**Brief 1:** Copy out the text on being a supportive wife from "Pastors and their" up to and including "toward possible solutions.".
**Brief 2:** In the text on being a supportive wife, shorten the paragraph that begins "Pastors and their wives can work on one solution" and keep its main points.
**Brief 3:** Carry on the text about being a supportive wife from the point where it ends.

[[ Document text, beginning ]]

The Challenge Of Being A Supportive Wife
Brenda studied her husband Steve as he slept. Her heart was deeply burdened for him, and she prayed silently. Life and ministry had been difficult during the past year. Increasing conflict with certain board members, financial issues, and the death of his father had taken their toll. While he seemed the same as ever at church, at home he was withdrawn, lethargic, and morose. He made frequent negative comments about ministry and about his ability to pastor. He was spending more time at home, but most of his time was spent watching television or sleeping on the couch. He did not return calls from friends. Her attempts to draw him out were met with irritation and defensiveness. Brenda sighed.
What does a minister’s wife do when her husband encounters emotional struggles? Women naturally are nurturing. They want to help and comfort those close to them who are in distress. Also, in ministry, life and occupation are closely intertwined. The pastor’s wife knows that if her husband continues to struggle, it could affect their future.
Pastors and their wives can work on one solution before discouragement and depression even arises — cultivating a safe atmosphere in the home where honesty and self-disclosure are welcomed. This comes from being a mate who listens well and uses advice and correction sparingly. If a leader’s disclosures to his spouse are met with overreaction, criticism, and despair, he will soon learn to limit vulnerability with his wife. In an atmosphere of mutual sharing and honesty, a wife can express her concerns about her husband’s depression and mood. She will have earned the right to make suggestions or gently steer her husband toward possible solutions.

[[ Document text, end ]]
[[ Data supplied, beginning ]]

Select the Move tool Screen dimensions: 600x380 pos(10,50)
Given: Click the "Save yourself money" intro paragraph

[[ Data supplied, end ]]
[[ Data supplied, beginning ]]

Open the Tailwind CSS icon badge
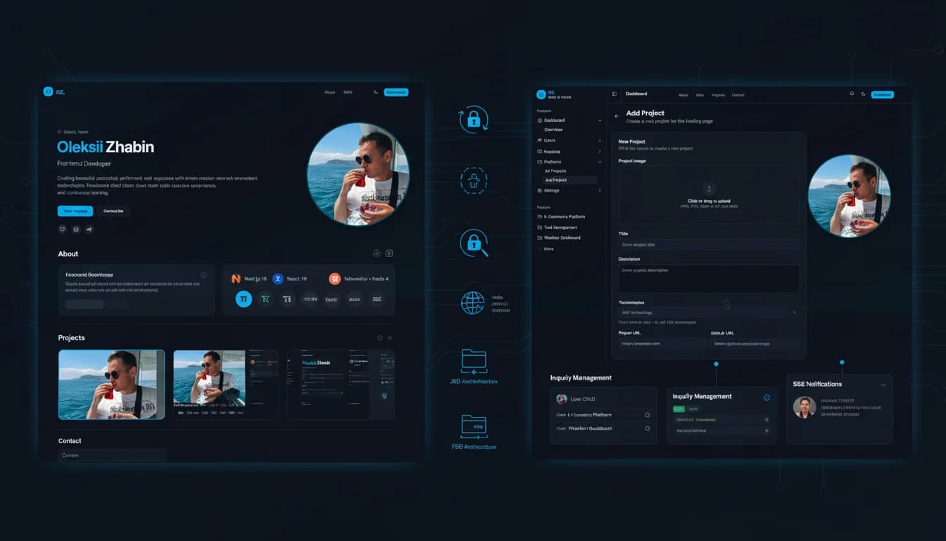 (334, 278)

[[ Data supplied, end ]]
[[ Data supplied, beginning ]]

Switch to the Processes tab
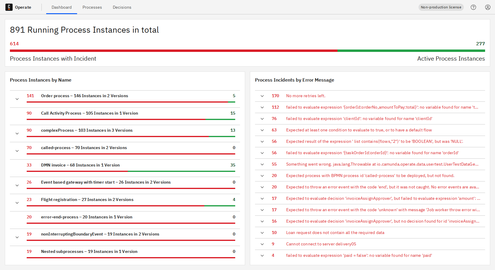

[[ Data supplied, end ]]

**Task answer 1:**
Pastors and their wives can work on one solution before discouragement and depression even arises — cultivating a safe atmosphere in the home where honesty and self-disclosure are welcomed. This comes from being a mate who listens well and uses advice and correction sparingly. If a leader’s disclosures to his spouse are met with overreaction, criticism, and despair, he will soon learn to limit vulnerability with his wife. In an atmosphere of mutual sharing and honesty, a wife can express her concerns about her husband’s depression and mood. She will have earned the right to make suggestions or gently steer her husband toward possible solutions.

**Task answer 2:** Before discouragement or depression arises, pastors and their wives can build a safe home atmosphere that welcomes honesty and self-disclosure. This depends on a wife who listens well and gives advice and correction sparingly. If she meets his disclosures with overreaction, criticism, and despair, he will stop being vulnerable with her. When sharing is mutual and honest, she can voice concerns about his depression and mood and has earned the right to suggest solutions or gently steer him toward them.

**Task answer 3:**
Depression is a family matter. It should be discussed as a family, and the solutions should be approached as a family. A pastor’s depression should be discussed with church leadership as well. In most cases depression is a temporary state of mind and can be treated from both a spiritual and psychological perspective. If necessary, obtain outside help. Family responsibilities may need to be rearranged temporarily. The depressed person will need much prayer and spiritual support through his difficult time.
Being a supportive wife is not the same as being a codependent wife. A codependent wife takes on the responsibility of making sure her husband looks good and behaves properly. This task is too big for any woman. It will lead to frustration for her and resentment for him, while at the same time enabling him to be less than his best.
A supportive wife communicates she is behind her husband and trusts God in his life. She offers unconditional love and positive regard. She offers to help him in reasonable ways, taking into account her own limitations. She recognizes she is unable to resolve all of his shortcomings and gives up trying to control them. She puts her energy into dealing with her own issues where it is better served.
Turning her attention back to the sermon, Shelly felt a surge of compassion and admiration for her husband. Week after week, he put everything he had into bringing God’s truth to the people in their congregation. Rarely taking a day off, he passionately fulfilled his calling and felt the burden of the needs of the people of the community. He tries hard to be a good husband and father as well. She resolved to be more supportive and positive. She reminded herself God was more concerned about her well-being and her future than she was. Taking a deep breath and whispering a prayer for strength, she settled back for the rest of the sermon.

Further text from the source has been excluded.